Make an exact copy of every record that follows.

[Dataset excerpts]
------------------------
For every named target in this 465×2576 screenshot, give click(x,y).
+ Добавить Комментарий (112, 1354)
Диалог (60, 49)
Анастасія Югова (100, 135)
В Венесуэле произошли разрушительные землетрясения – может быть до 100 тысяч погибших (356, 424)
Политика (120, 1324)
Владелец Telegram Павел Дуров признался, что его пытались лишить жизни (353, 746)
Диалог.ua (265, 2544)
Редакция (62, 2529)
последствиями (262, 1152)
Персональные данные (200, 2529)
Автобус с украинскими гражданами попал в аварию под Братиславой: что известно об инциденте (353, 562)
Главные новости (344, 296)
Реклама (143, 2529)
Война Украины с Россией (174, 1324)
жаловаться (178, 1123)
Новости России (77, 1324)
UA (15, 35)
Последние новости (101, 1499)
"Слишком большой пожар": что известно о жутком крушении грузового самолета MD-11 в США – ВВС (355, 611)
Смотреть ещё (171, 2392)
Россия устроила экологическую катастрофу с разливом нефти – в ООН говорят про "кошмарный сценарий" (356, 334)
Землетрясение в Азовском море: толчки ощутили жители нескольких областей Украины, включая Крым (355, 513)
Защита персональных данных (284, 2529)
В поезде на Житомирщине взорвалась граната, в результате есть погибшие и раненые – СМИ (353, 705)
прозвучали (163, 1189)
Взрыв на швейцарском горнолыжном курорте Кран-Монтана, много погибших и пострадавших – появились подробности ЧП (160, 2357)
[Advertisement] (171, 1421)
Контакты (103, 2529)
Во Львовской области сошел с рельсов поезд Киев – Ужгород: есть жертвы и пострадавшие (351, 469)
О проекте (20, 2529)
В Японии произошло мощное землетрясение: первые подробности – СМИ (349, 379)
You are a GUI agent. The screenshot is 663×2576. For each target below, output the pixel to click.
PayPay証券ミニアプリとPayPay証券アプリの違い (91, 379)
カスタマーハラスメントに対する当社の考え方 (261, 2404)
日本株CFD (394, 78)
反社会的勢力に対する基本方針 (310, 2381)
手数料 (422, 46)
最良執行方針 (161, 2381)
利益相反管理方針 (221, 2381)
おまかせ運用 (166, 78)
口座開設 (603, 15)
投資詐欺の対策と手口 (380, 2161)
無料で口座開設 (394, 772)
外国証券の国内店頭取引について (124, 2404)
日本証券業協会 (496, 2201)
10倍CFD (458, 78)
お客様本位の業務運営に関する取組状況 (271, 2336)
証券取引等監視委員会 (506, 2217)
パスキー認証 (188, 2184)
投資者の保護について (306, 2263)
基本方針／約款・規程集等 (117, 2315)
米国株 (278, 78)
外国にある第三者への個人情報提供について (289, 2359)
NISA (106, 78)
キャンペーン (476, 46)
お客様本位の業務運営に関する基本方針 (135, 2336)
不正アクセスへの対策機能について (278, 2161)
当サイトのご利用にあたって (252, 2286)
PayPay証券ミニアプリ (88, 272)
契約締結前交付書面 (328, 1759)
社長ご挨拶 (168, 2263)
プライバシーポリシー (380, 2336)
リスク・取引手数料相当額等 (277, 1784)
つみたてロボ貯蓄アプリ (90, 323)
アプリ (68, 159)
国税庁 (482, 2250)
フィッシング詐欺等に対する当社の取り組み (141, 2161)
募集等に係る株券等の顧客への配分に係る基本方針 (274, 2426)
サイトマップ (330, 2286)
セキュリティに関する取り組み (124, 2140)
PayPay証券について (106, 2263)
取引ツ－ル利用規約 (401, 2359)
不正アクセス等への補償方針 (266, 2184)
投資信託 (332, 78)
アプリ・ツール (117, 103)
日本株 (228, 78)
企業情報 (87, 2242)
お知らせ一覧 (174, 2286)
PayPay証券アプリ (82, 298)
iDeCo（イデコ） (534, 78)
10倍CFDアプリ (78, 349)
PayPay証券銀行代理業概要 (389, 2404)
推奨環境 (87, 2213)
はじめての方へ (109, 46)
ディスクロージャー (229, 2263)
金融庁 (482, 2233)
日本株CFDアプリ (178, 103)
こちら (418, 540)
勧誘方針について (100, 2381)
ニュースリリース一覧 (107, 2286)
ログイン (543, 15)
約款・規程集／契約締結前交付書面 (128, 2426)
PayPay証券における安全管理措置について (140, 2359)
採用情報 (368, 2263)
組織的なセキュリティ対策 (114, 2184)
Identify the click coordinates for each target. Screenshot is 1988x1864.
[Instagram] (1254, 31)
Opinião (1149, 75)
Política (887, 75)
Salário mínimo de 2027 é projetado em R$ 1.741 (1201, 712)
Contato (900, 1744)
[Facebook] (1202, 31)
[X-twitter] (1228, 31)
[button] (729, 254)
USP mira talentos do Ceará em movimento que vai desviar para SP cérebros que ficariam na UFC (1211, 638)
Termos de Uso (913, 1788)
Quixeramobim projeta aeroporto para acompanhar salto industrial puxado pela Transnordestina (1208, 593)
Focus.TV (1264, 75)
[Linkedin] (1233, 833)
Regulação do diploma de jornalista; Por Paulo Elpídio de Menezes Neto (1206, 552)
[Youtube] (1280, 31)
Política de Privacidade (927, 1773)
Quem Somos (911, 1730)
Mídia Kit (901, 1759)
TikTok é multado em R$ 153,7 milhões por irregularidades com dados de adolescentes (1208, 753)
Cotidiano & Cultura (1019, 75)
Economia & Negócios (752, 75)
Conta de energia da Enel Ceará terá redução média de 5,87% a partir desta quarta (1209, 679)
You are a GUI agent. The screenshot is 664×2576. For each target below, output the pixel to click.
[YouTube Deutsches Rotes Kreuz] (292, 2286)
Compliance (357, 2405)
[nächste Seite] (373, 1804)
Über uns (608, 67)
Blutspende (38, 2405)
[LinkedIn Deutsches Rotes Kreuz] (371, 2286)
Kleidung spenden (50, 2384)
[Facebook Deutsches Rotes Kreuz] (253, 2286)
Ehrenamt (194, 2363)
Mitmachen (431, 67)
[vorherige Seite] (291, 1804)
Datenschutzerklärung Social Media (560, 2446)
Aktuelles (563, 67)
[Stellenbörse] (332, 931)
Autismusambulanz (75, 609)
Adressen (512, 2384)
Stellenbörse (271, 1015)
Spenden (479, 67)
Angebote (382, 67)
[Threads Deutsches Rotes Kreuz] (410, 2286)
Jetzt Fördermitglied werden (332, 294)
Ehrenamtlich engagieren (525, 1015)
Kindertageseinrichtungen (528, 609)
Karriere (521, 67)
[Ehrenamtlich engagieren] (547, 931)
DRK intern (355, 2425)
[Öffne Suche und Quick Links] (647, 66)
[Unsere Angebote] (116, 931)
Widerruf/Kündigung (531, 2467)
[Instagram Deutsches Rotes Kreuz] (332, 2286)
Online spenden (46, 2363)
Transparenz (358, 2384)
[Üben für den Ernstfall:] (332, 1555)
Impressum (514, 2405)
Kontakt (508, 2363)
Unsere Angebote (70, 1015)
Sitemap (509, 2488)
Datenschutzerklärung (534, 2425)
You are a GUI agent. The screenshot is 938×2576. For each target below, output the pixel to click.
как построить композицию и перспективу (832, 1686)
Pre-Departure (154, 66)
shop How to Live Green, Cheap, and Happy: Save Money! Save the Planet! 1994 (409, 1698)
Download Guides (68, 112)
------------------------
§ **Answer space**:
For every named target in this 465×2576 screenshot, give click(x,y).
+ Добавить Комментарий (112, 1354)
Диалог (60, 49)
Анастасія Югова (100, 135)
В Венесуэле произошли разрушительные землетрясения – может быть до 100 тысяч погибших (356, 424)
Политика (120, 1324)
Владелец Telegram Павел Дуров признался, что его пытались лишить жизни (353, 746)
Диалог.ua (265, 2544)
Редакция (62, 2529)
последствиями (262, 1152)
Персональные данные (200, 2529)
Автобус с украинскими гражданами попал в аварию под Братиславой: что известно об инциденте (353, 562)
Главные новости (344, 296)
Реклама (143, 2529)
Война Украины с Россией (174, 1324)
жаловаться (178, 1123)
Новости России (77, 1324)
UA (15, 35)
Последние новости (101, 1499)
"Слишком большой пожар": что известно о жутком крушении грузового самолета MD-11 в США – ВВС (355, 611)
Смотреть ещё (171, 2392)
Россия устроила экологическую катастрофу с разливом нефти – в ООН говорят про "кошмарный сценарий" (356, 334)
Землетрясение в Азовском море: толчки ощутили жители нескольких областей Украины, включая Крым (355, 513)
Защита персональных данных (284, 2529)
В поезде на Житомирщине взорвалась граната, в результате есть погибшие и раненые – СМИ (353, 705)
прозвучали (163, 1189)
Взрыв на швейцарском горнолыжном курорте Кран-Монтана, много погибших и пострадавших – появились подробности ЧП (160, 2357)
[Advertisement] (171, 1421)
Контакты (103, 2529)
Во Львовской области сошел с рельсов поезд Киев – Ужгород: есть жертвы и пострадавшие (351, 469)
О проекте (20, 2529)
В Японии произошло мощное землетрясение: первые подробности – СМИ (349, 379)
You are a GUI agent. The screenshot is 663×2576. For each target below, output the pixel to click.
PayPay証券ミニアプリとPayPay証券アプリの違い (91, 379)
カスタマーハラスメントに対する当社の考え方 (261, 2404)
日本株CFD (394, 78)
反社会的勢力に対する基本方針 (310, 2381)
手数料 (422, 46)
最良執行方針 (161, 2381)
利益相反管理方針 (221, 2381)
おまかせ運用 (166, 78)
口座開設 (603, 15)
投資詐欺の対策と手口 (380, 2161)
無料で口座開設 (394, 772)
外国証券の国内店頭取引について (124, 2404)
日本証券業協会 (496, 2201)
10倍CFD (458, 78)
お客様本位の業務運営に関する取組状況 (271, 2336)
証券取引等監視委員会 (506, 2217)
パスキー認証 (188, 2184)
投資者の保護について (306, 2263)
基本方針／約款・規程集等 (117, 2315)
米国株 (278, 78)
外国にある第三者への個人情報提供について (289, 2359)
NISA (106, 78)
キャンペーン (476, 46)
お客様本位の業務運営に関する基本方針 (135, 2336)
不正アクセスへの対策機能について (278, 2161)
当サイトのご利用にあたって (252, 2286)
PayPay証券ミニアプリ (88, 272)
契約締結前交付書面 (328, 1759)
社長ご挨拶 (168, 2263)
プライバシーポリシー (380, 2336)
リスク・取引手数料相当額等 (277, 1784)
つみたてロボ貯蓄アプリ (90, 323)
アプリ (68, 159)
国税庁 (482, 2250)
フィッシング詐欺等に対する当社の取り組み (141, 2161)
募集等に係る株券等の顧客への配分に係る基本方針 (274, 2426)
サイトマップ (330, 2286)
セキュリティに関する取り組み (124, 2140)
PayPay証券について (106, 2263)
取引ツ－ル利用規約 (401, 2359)
不正アクセス等への補償方針 (266, 2184)
投資信託 (332, 78)
アプリ・ツール (117, 103)
日本株 (228, 78)
企業情報 (87, 2242)
お知らせ一覧 (174, 2286)
PayPay証券アプリ (82, 298)
iDeCo（イデコ） (534, 78)
10倍CFDアプリ (78, 349)
PayPay証券銀行代理業概要 (389, 2404)
推奨環境 (87, 2213)
はじめての方へ (109, 46)
ディスクロージャー (229, 2263)
金融庁 (482, 2233)
日本株CFDアプリ (178, 103)
こちら (418, 540)
勧誘方針について (100, 2381)
ニュースリリース一覧 (107, 2286)
ログイン (543, 15)
約款・規程集／契約締結前交付書面 (128, 2426)
PayPay証券における安全管理措置について (140, 2359)
採用情報 (368, 2263)
組織的なセキュリティ対策 (114, 2184)
Identify the click coordinates for each target. Screenshot is 1988x1864.
[Instagram] (1254, 31)
Opinião (1149, 75)
Política (887, 75)
Salário mínimo de 2027 é projetado em R$ 1.741 (1201, 712)
Contato (900, 1744)
[Facebook] (1202, 31)
[X-twitter] (1228, 31)
[button] (729, 254)
USP mira talentos do Ceará em movimento que vai desviar para SP cérebros que ficariam na UFC (1211, 638)
Termos de Uso (913, 1788)
Quixeramobim projeta aeroporto para acompanhar salto industrial puxado pela Transnordestina (1208, 593)
Focus.TV (1264, 75)
[Linkedin] (1233, 833)
Regulação do diploma de jornalista; Por Paulo Elpídio de Menezes Neto (1206, 552)
[Youtube] (1280, 31)
Política de Privacidade (927, 1773)
Quem Somos (911, 1730)
Mídia Kit (901, 1759)
TikTok é multado em R$ 153,7 milhões por irregularidades com dados de adolescentes (1208, 753)
Cotidiano & Cultura (1019, 75)
Economia & Negócios (752, 75)
Conta de energia da Enel Ceará terá redução média de 5,87% a partir desta quarta (1209, 679)
You are a GUI agent. The screenshot is 664×2576. For each target below, output the pixel to click.
[YouTube Deutsches Rotes Kreuz] (292, 2286)
Compliance (357, 2405)
[nächste Seite] (373, 1804)
Über uns (608, 67)
Blutspende (38, 2405)
[LinkedIn Deutsches Rotes Kreuz] (371, 2286)
Kleidung spenden (50, 2384)
[Facebook Deutsches Rotes Kreuz] (253, 2286)
Ehrenamt (194, 2363)
Mitmachen (431, 67)
[vorherige Seite] (291, 1804)
Datenschutzerklärung Social Media (560, 2446)
Aktuelles (563, 67)
[Stellenbörse] (332, 931)
Autismusambulanz (75, 609)
Adressen (512, 2384)
Stellenbörse (271, 1015)
Spenden (479, 67)
Angebote (382, 67)
[Threads Deutsches Rotes Kreuz] (410, 2286)
Jetzt Fördermitglied werden (332, 294)
Ehrenamtlich engagieren (525, 1015)
Kindertageseinrichtungen (528, 609)
Karriere (521, 67)
[Ehrenamtlich engagieren] (547, 931)
DRK intern (355, 2425)
[Öffne Suche und Quick Links] (647, 66)
[Unsere Angebote] (116, 931)
Widerruf/Kündigung (531, 2467)
[Instagram Deutsches Rotes Kreuz] (332, 2286)
Online spenden (46, 2363)
Transparenz (358, 2384)
[Üben für den Ernstfall:] (332, 1555)
Impressum (514, 2405)
Kontakt (508, 2363)
Unsere Angebote (70, 1015)
Sitemap (509, 2488)
Datenschutzerklärung (534, 2425)
You are a GUI agent. The screenshot is 938×2576. For each target below, output the pixel to click.
как построить композицию и перспективу (832, 1686)
Pre-Departure (154, 66)
shop How to Live Green, Cheap, and Happy: Save Money! Save the Planet! 1994 (409, 1698)
Download Guides (68, 112)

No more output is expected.